Scotland’s connections to the Windrush revealed

SS Empire Windrush’s connections to Scotland are revealed in new book.

On 22 June 1948 newsreels captured the disembarkation of 1,027 passengers from the Windrush’s gangplank at Tilbury, Essex.

It is the voyage Windrush would become most famous for, but it is not the only one that changed the course of world history, and people’s lives, forever.

That same Windrush gangplank forced Norwegian Jews onto a German quayside just six years earlier to meet their deaths at Auschwitz.

It was the one boarding migrating Nazis bound for South America in the 1930s, holding rallies on arrival in Buenos Aires, or landing Nazi tourists when Goebbels requisitioned her as one of his ‘Strength Through Joy’ holiday fleet carousing in Norway and the Mediterranean.

It was the same one climbed by British service people bound for the Korean War – despite reports that it was no longer seaworthy – many never to return.

From 1931 to its fiery sinking in 1954, the Windrush transported thousands of people across the world, from India, Norway, Germany, Mexico, Britain and Korea – some freely, many by force.

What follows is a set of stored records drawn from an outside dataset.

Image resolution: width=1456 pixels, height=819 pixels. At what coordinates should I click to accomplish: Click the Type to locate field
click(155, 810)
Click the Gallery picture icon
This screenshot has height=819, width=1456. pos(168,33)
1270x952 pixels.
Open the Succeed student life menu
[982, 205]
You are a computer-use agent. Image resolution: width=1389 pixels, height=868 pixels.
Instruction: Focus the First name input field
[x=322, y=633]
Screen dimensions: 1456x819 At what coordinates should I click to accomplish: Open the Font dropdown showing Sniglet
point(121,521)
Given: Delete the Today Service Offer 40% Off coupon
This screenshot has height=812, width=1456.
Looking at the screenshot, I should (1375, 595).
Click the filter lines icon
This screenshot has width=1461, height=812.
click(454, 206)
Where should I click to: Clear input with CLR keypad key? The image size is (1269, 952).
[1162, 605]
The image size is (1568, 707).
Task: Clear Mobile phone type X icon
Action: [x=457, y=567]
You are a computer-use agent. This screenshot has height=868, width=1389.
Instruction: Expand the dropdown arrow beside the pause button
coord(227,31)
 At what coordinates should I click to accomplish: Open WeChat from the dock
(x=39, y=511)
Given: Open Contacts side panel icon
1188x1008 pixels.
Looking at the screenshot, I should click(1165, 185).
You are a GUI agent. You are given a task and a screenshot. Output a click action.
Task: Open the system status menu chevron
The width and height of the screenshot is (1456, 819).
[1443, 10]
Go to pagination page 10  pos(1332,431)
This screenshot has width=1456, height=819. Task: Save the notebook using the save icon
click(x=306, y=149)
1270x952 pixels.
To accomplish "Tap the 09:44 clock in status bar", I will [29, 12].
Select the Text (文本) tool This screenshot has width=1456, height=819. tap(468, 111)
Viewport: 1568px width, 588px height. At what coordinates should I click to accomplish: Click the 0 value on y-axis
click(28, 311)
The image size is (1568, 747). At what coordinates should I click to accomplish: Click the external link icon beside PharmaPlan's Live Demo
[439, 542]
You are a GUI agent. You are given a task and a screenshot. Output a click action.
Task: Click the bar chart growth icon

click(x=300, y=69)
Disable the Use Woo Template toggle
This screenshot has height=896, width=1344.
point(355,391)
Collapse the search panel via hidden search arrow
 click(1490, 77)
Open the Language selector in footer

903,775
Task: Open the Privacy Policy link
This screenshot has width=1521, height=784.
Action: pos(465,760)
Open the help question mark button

In Windrush: A Ship Through Time author and producer Paul Arnott reveals a vivid biography of this unique vessel, combining the memories of people who were there with archival research to create a gripping account of an extraordinary merchant ship at the end of empires.

For decades the Windrush played vastly different roles in the most turbulent episodes of our history, spreading undercurrents of ideas on nationalism, migration and identity which still resonate today.

By bringing to light the full history of a single ship, and in giving wider context and nuance to the Windrush story, Arnott aims to both equip the Windrush generation with ammunition for their cause, and offer further understanding of the injustices they, and many others, have endured.

Windrush: A Ship Through Time by Paul Abbot is released this week, published by The History Press, priced £20.